– Out of desperation, is the answer that Joe Sutherland gives when asked about how he got into stand-up comedy in the first place. Sutherland performed at Kerubi nightclub on Thursday evening and also at Ilosaarirock Lounge on Friday. Sutherland performs with ease and makes stand-up look very easy. Of course, that is not the case. He has written page loads of notes in his notebook and pieces of paper.
Sutherland tells that he is working in his dream job, but the road to that point was not easy. After he graduated from university he did not find work in London.
– I studied video arts because I had heard that Jarvis Cocker and M.I.A had done the same. I thought that that’s how you become a pop star.
– I worked in a pub, I worked in a cinema and art gallery. I had a modeling contract. A very short one. I made zero money. This was a a time in London when everyone were doing zero hours contracts. So, you were employed but there was no guarantee you’d get any money. I sat at home with five pounds on my bank account and thought, oh well, toast for dinner.
As for many comedians, the beginning of his career was a rocky one. There must be something wrong with a comedian if they are great right away, he states.
– It started out of desperation. I thought to try something that I had always wanted to do. On one rainy day, I tried stand-up on small open mic night and I knew right away that this is it. The performance was horrible, but it was that feeling that I had made something very secretly and shared it publicly. It was that rush. It’s very addictive. It’s worse than drugs, I imagine. It should be banned.
Sutherland was kind of raised for comedy. His father was a huge fan of stand-up comedy and used to bring Joe along to the Edinburgh Fringe Festival.
– He used to sneak me into the naughty late night shows.
There is a saying in Britain that you are not a real stand-up comedian before you have been in the comedy business for at least ten years. Sutherland has been one for seven years now.

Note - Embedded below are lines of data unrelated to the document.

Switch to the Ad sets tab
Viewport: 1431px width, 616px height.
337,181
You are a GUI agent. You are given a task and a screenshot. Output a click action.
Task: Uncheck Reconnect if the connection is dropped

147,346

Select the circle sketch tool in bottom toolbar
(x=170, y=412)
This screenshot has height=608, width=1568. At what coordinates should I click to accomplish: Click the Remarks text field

Sutherland uses topics such as masculinity and gender roles in his performances. He often finds inspiration in situations in which he is surprised of his own humanity. He notes that comedians are weird in a way that it is often easier for a comedian to talk about very personal issues to a large audience than to close friends.
– I had just moved in with my boyfriend. I felt upset because I had watched a sad TV show about homeless cats or something, I got up to go and have a little cry. As I stood up, I realized that I have nowhere to go. Every room that I’d go, he’d be there. I’m trapped! Those are the moments where I get my material.

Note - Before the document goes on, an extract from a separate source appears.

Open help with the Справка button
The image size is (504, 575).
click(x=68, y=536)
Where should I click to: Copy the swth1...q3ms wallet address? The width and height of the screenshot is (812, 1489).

Sutherland rejoices that the 90’s is back in fashion.
– I have not updated my taste since the 90’s.
He has used Spice Girls as a topic in his performances because he was a huge fan, obsessed even. He was not going to do another show about Spice Girls but then they reunited.
– I was like, that is a sign. I get it.
The women of Spice Girls were loud and rude working class women and they did not hide what they were. Sutherland thinks that it was extremely inspiring to a lot of young girls but to soon-to-blossom queers as well.
– I don’t want to necessarily compare them to Sex Pistols but there are similarities in their impact.
Sutherland is waiting for Ilosaarirock although he confesses that he does not go to festivals often.
– In big festivals you have to walk for miles to get from one stage to another. Here you can walk around and see the whole thing in half an hour.